Text for analysis>
────────────────────────────────────────

The state will have to pay a higher rate into the retirement fund for government and school employees because of the fund's stock-market losses, said Robert Newman, executive director of Utah Retirement Systems.
"Next year we'll have to do another study and my guess is you'll see the rate go up again," he said.
Legislative Auditor General Wayne Welsh said he plans to issue a report next week on the retirement system's "investment activities." Welsh's job is to assess the performance of government operations, and he's usually critical. He refused to comment on his findings until next week.
A retirement board has set the state's new contribution rate at 11.7 percent of each employee's salary, up from 10.4 percent last year.
That means Utah will have to find another $21.3 million to keep the fund sound, legislative fiscal analyst John Massey said.
"We can't ignore it," said House budget leader Ron Bigelow, R-Salt Lake City, who said a series of laws adopted over the years strictly protect retirement benefits for state employees, teachers, school administrators, bus drivers, custodians and other school staff.
The workers pay nothing for pension benefits, which after 30 years provide them with about 60 percent of their salary.
The higher state contribution rate comes after several years of declines. The rates fluctuate every year, based on five-year actuarial averages.
The stock market's poor performance over the past three years has finally caught up with the retirement fund. To make matters worse, the fund will be slow to recover after any economic recovery.
"When it rains, it pours," Mansell said. "When you have a slumping economy, you have a slumping retirement fund."
State revenues also are in a tailspin, a burden on legislators scrapping for every dollar they can find. The Legislature in December ordered most state agencies to take a 4.2 percent funding cut. Most of the cuts were delayed until the next fiscal year starts July 1, when more cuts could take effect.
"The outlook is austere," said Bigelow, a certified public accountant. "There's not much money there. Agencies that used to ask for more money are just asking, `Don't cut me anymore."'
"There's no question about the need in public education, Medicaid and higher education. A lot of schools are going to have funding problems because there's no money for growth," he said.

────────────────────────────────────────

Supplied data>
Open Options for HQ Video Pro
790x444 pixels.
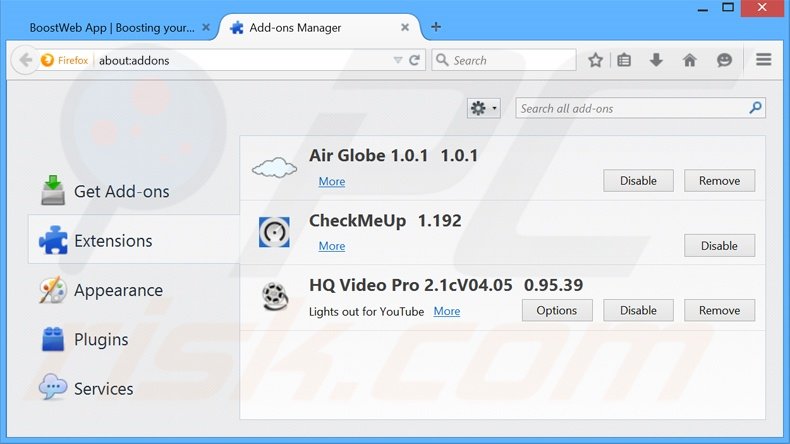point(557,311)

────────────────────────────────────────

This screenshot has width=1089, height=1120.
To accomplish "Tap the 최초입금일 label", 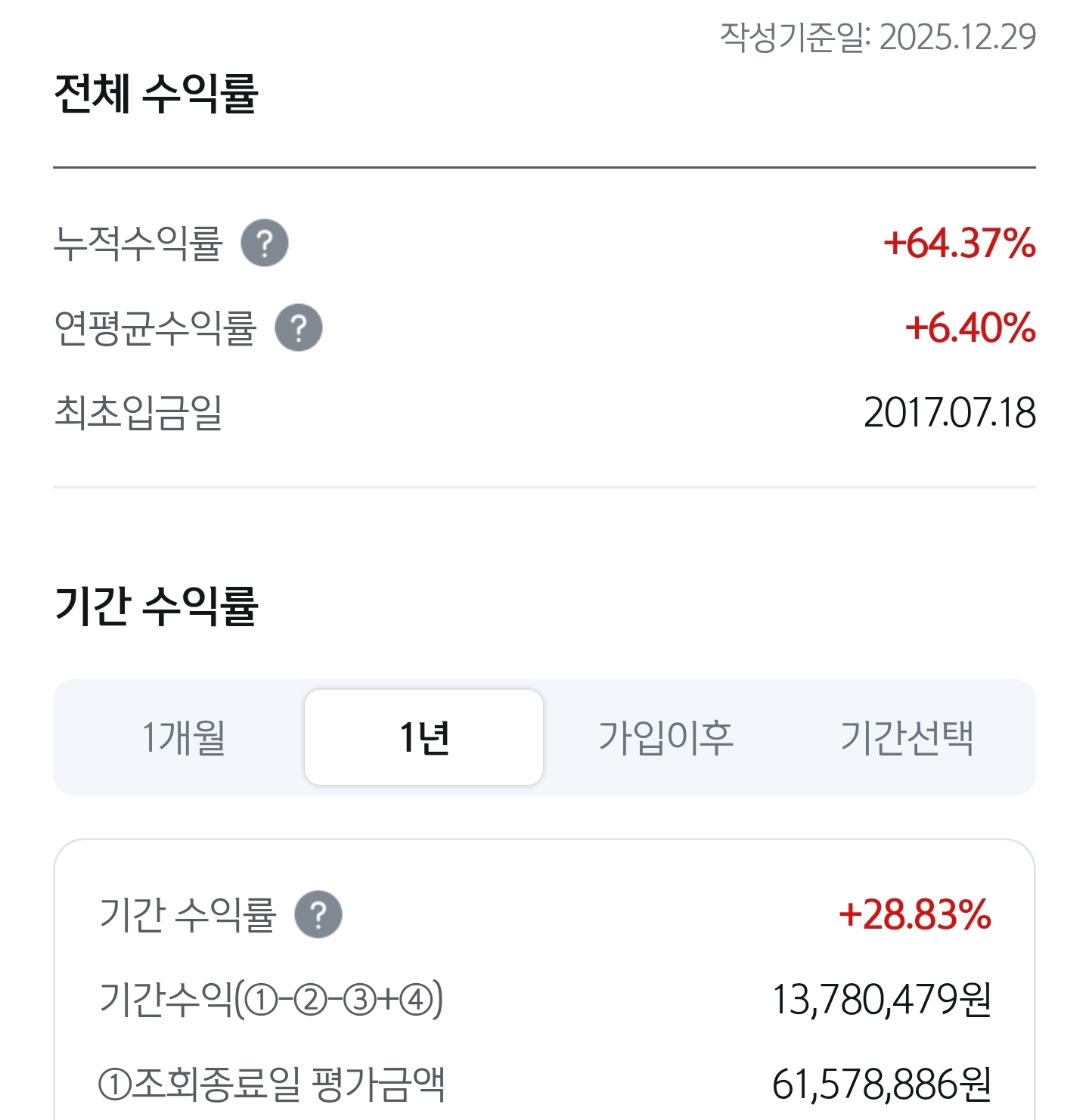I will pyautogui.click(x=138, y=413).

────────────────────────────────────────

What is needed> Copy out the full text about Utah's retirement fund contribution rate word for word. The material shown above comes from a different source than the text.

Answer to this problem>
The state will have to pay a higher rate into the retirement fund for government and school employees because of the fund's stock-market losses, said Robert Newman, executive director of Utah Retirement Systems.
"Next year we'll have to do another study and my guess is you'll see the rate go up again," he said.
Legislative Auditor General Wayne Welsh said he plans to issue a report next week on the retirement system's "investment activities." Welsh's job is to assess the performance of government operations, and he's usually critical. He refused to comment on his findings until next week.
A retirement board has set the state's new contribution rate at 11.7 percent of each employee's salary, up from 10.4 percent last year.
That means Utah will have to find another $21.3 million to keep the fund sound, legislative fiscal analyst John Massey said.
"We can't ignore it," said House budget leader Ron Bigelow, R-Salt Lake City, who said a series of laws adopted over the years strictly protect retirement benefits for state employees, teachers, school administrators, bus drivers, custodians and other school staff.
The workers pay nothing for pension benefits, which after 30 years provide them with about 60 percent of their salary.
The higher state contribution rate comes after several years of declines. The rates fluctuate every year, based on five-year actuarial averages.
The stock market's poor performance over the past three years has finally caught up with the retirement fund. To make matters worse, the fund will be slow to recover after any economic recovery.
"When it rains, it pours," Mansell said. "When you have a slumping economy, you have a slumping retirement fund."
State revenues also are in a tailspin, a burden on legislators scrapping for every dollar they can find. The Legislature in December ordered most state agencies to take a 4.2 percent funding cut. Most of the cuts were delayed until the next fiscal year starts July 1, when more cuts could take effect.
"The outlook is austere," said Bigelow, a certified public accountant. "There's not much money there. Agencies that used to ask for more money are just asking, `Don't cut me anymore."'
"There's no question about the need in public education, Medicaid and higher education. A lot of schools are going to have funding problems because there's no money for growth," he said.